• [Job]:
Answer these questions about the Oracle join post below:
1. The asker wants to move the joins out of which clause and into which clause?
2. In the second attempt, what kind of join brings in table C?
3. How many views does the post show?

• [Reading passage]:
----
Reputation: 705
I have the follwing Oracle query and I want to move the joins from the Where clause to the From clause
select
*
from
A, B, C
where
A.a (+)= B.a
AND A.b (+) = B.b
AND A.b = C.b;
So I came up with the following query
select
*
from
C,
B left join A on (B.a = A.a and B.b = A.b and C.b = A.b);
I want to know if the two queries are semantically the same and if both will output the same results
*** Edit: Attempt 2
select
*
from
B left join A on (B.a = A.a and B.b = A.b)
inner join C on C.b = A.b;
Upvotes: 0
Views: 283
Reputation: 94969
In the old Oracle join syntax the (+)
----
• [Stored data]:

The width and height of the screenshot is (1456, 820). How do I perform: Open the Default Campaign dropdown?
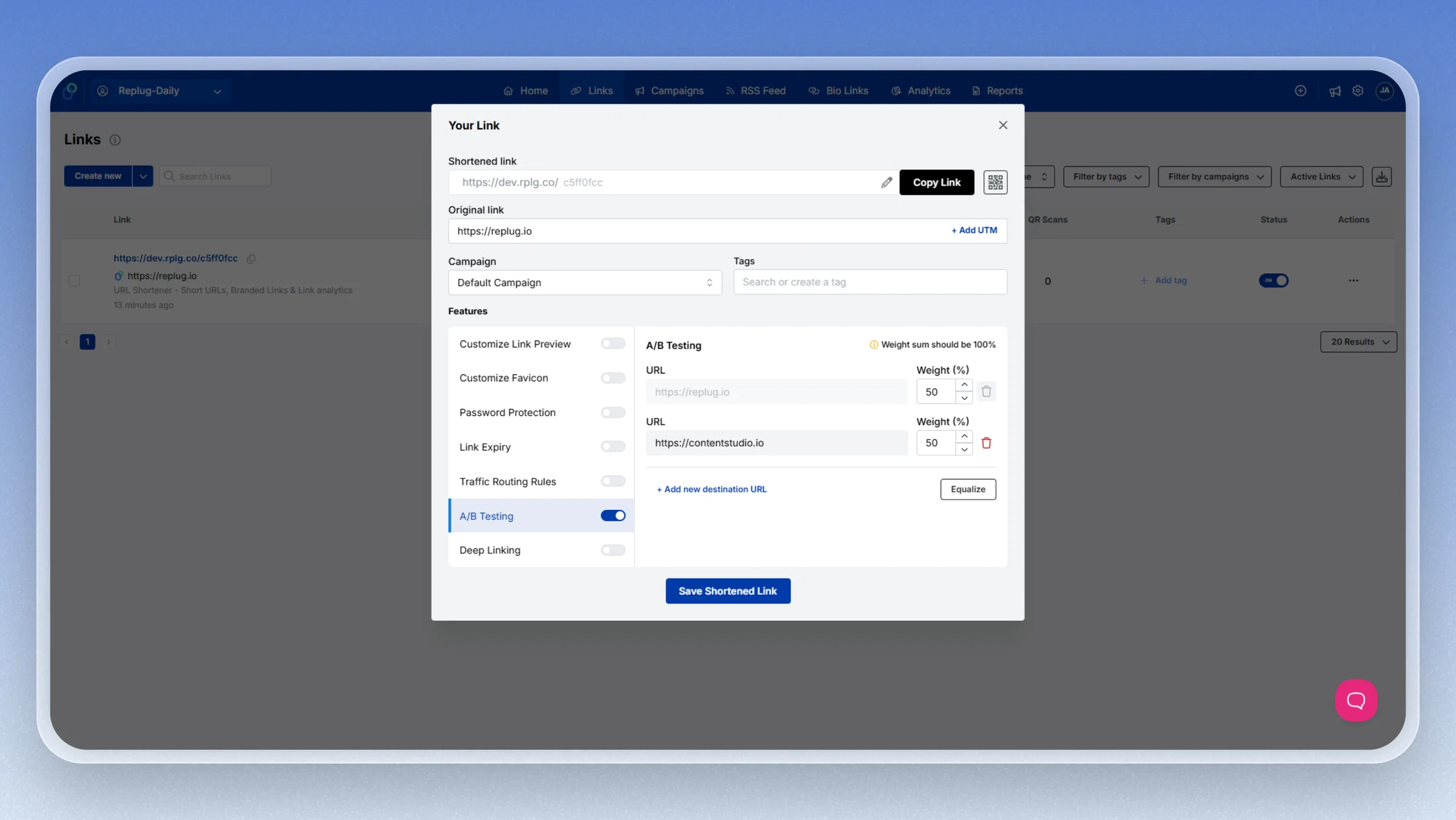(584, 282)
----
• [Finished task]:
1. Out of the Where clause and into the From clause.
2. An inner join.
3. 283.